Há uma máxima na geopolítica que nunca envelhece: os Estados Unidos só descobrem o resto do mundo quando o quintal deles começa a pegar fogo. E, aparentemente, a fumaça vinda da América Latina finalmente cruzou o Rio Grande.
A declaração de Amanda Roberson, porta-voz do Departamento de Estado americano, não é apenas um anúncio burocrático de combate ao crime organizado! É um puxão de orelha diplomático com força de trator.

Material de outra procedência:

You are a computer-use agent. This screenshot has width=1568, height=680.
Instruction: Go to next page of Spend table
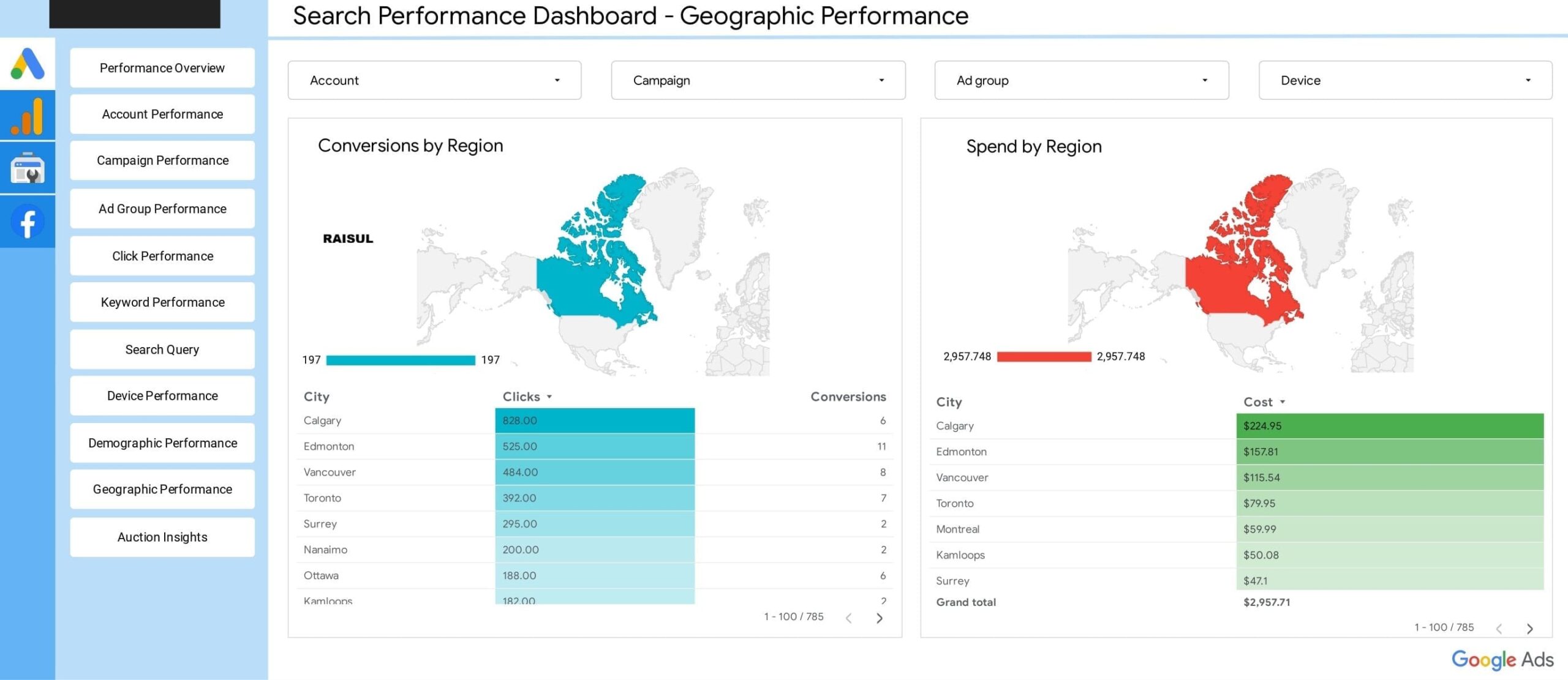click(1529, 629)
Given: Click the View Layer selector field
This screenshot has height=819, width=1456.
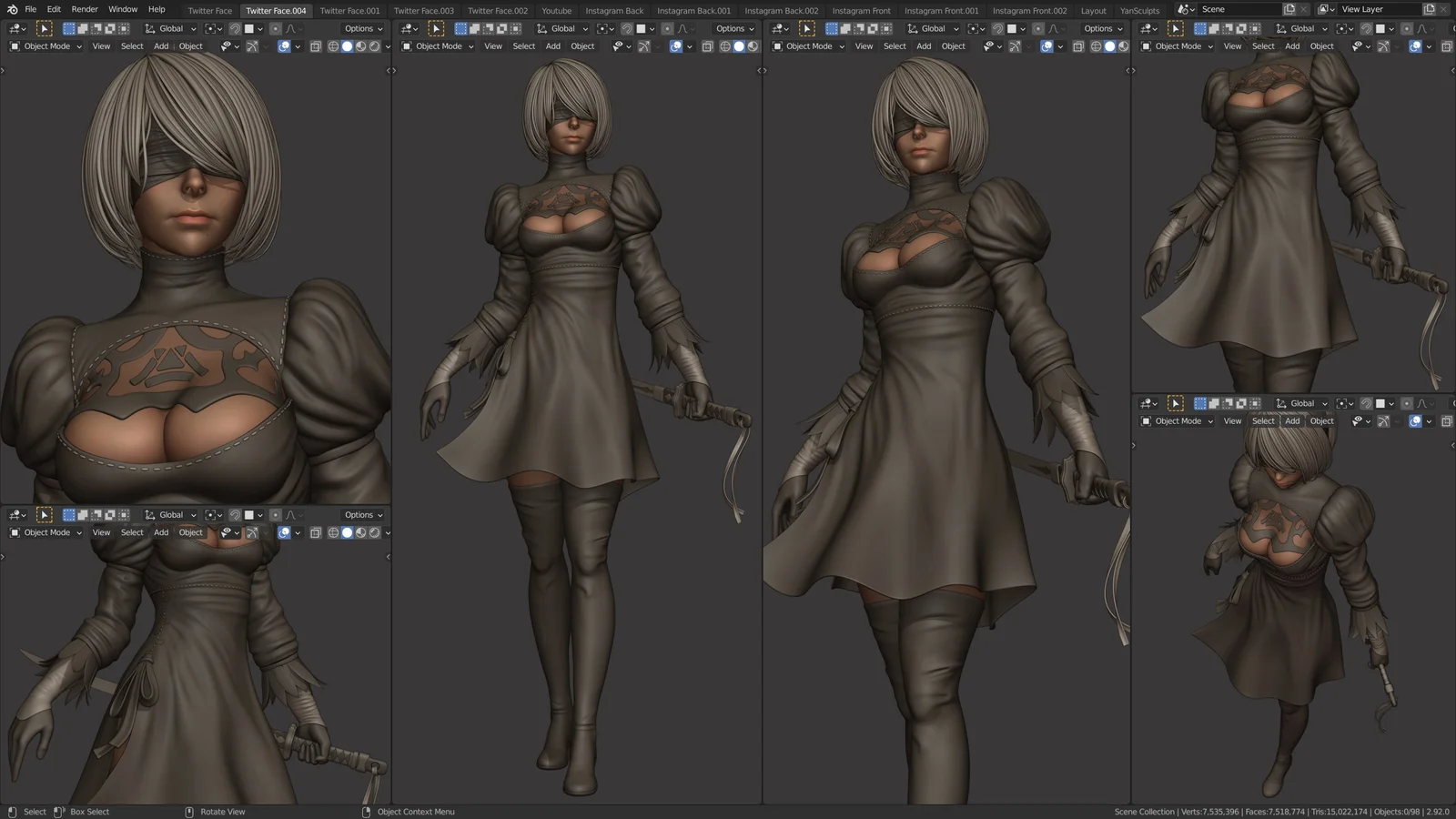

Ao cravar textualmente que a erradicação do PCC e do Comando Vermelho virou prioridade de segurança nacional para Washington, a Casa Branca carimbou o passaporte de duas marcas genuinamente brasileiras no catálogo das grandes ameaças globais.

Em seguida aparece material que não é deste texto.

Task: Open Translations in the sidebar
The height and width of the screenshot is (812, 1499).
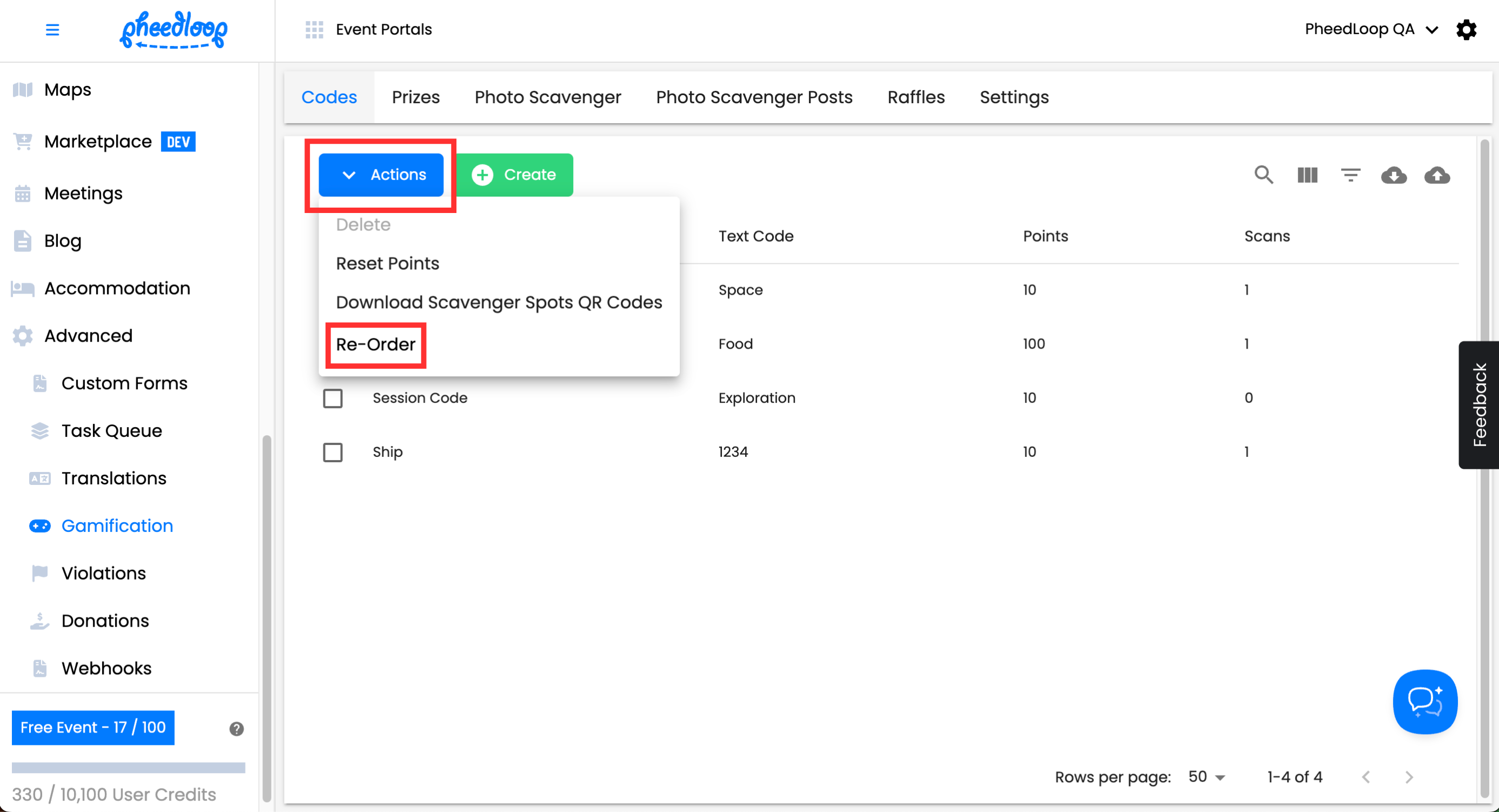Action: point(114,478)
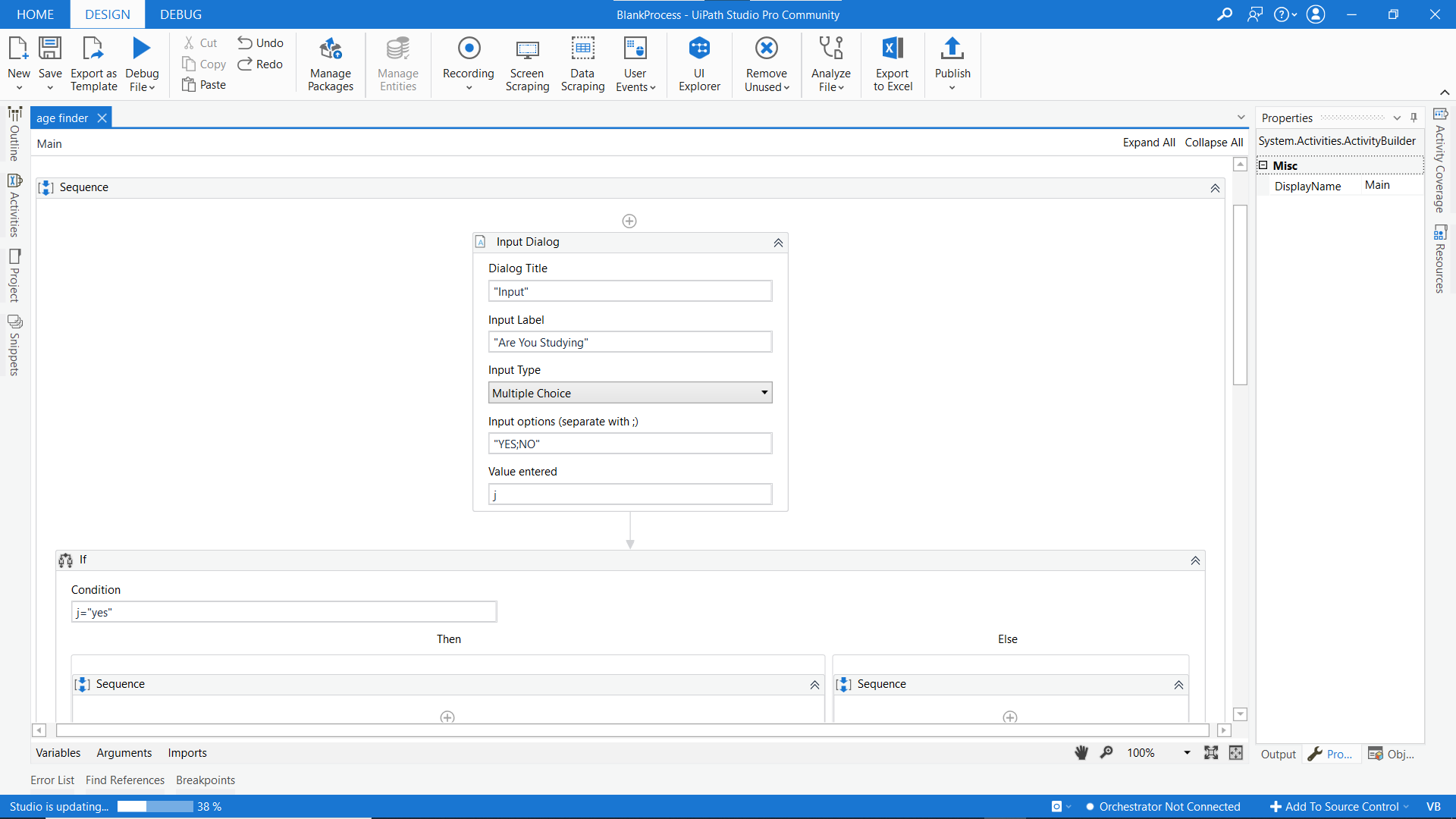Toggle Misc property group collapse

click(1263, 165)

Para o observador atento, o timing é delicioso.
Durante anos, a narrativa oficial por aqui flertou com a condescendência, tratando o avanço dessas facções como um "problema social complexo" ou, no limite da miopia, como uma exclusividade das periferias e presídios. Pois bem, o "problema complexo" cresceu, internacionalizou-se, montou redes de logística que fariam inveja à Amazon e começou a operar em dólares dentro do território americano. E se há algo que Washington não tolera, é concorrência no uso da força e no controle financeiro.

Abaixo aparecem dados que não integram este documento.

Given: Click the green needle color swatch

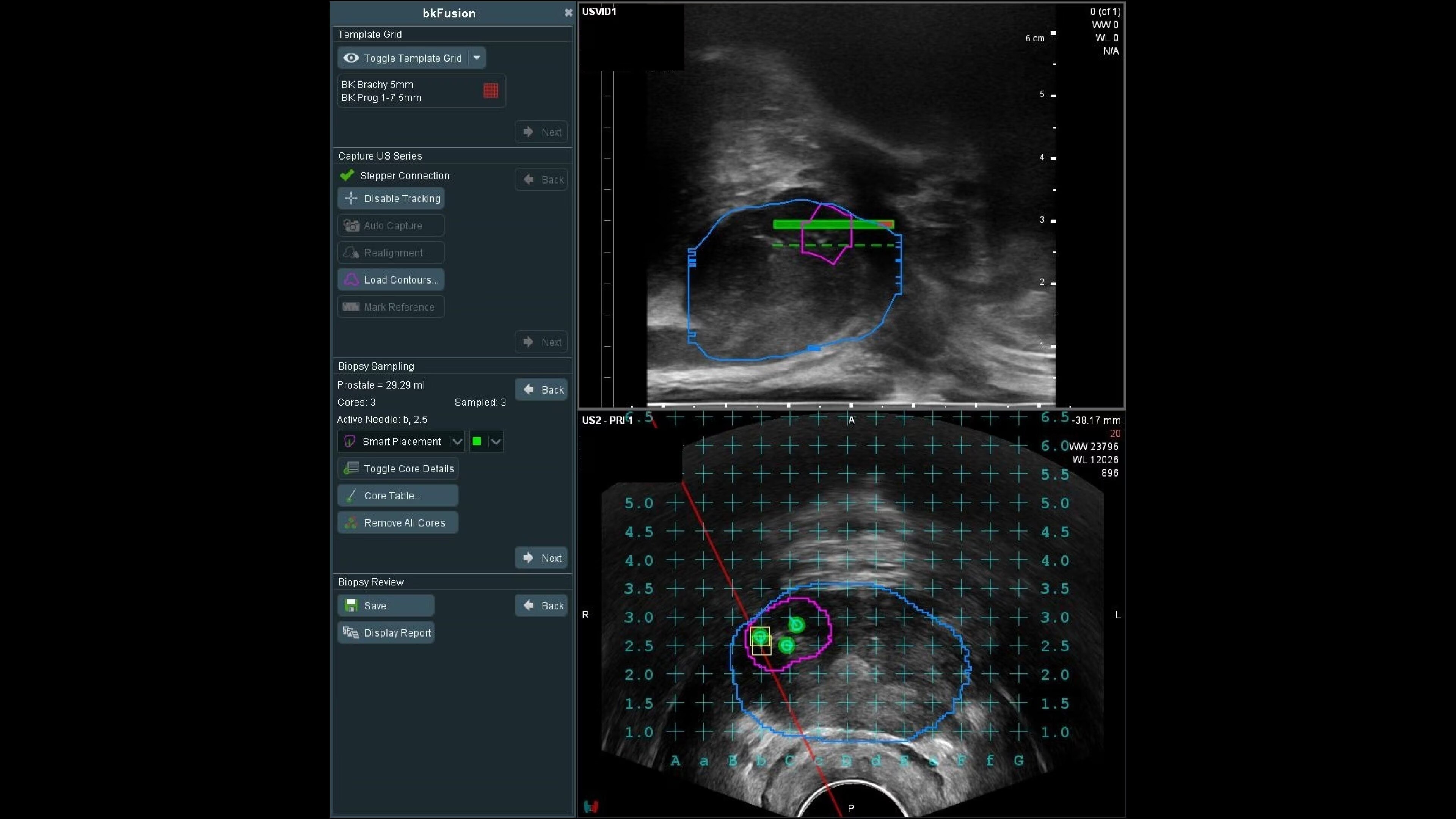Looking at the screenshot, I should point(477,441).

A reação nos bastidores em Brasília, previsivelmente, oscila entre o incômodo e o desespero velado. Afinal, a retórica soberanista de que "o Brasil cuida dos seus problemas" derrete quando a maior potência militar do planeta resolve que o seu problema agora é dela também.
O choro e o ranger de dentes no topo do Executivo não são por acaso: a entrada do aparato de inteligência americano no tabuleiro significa um rastreamento de fluxos financeiros que pode, eventualmente, expor conexões e omissões que muitos preferiam manter trancadas a sete chaves.
Amanda Roberson não disse apenas que o governo Trump quer eliminar o crime transnacional. Ela sinalizou que a festa da complacência acabou. Resta saber se as autoridades brasileiras vão cooperar de cabeça baixa ou se vão continuar fingindo que o vizinho do norte está apenas exagerando na dose de cafeína.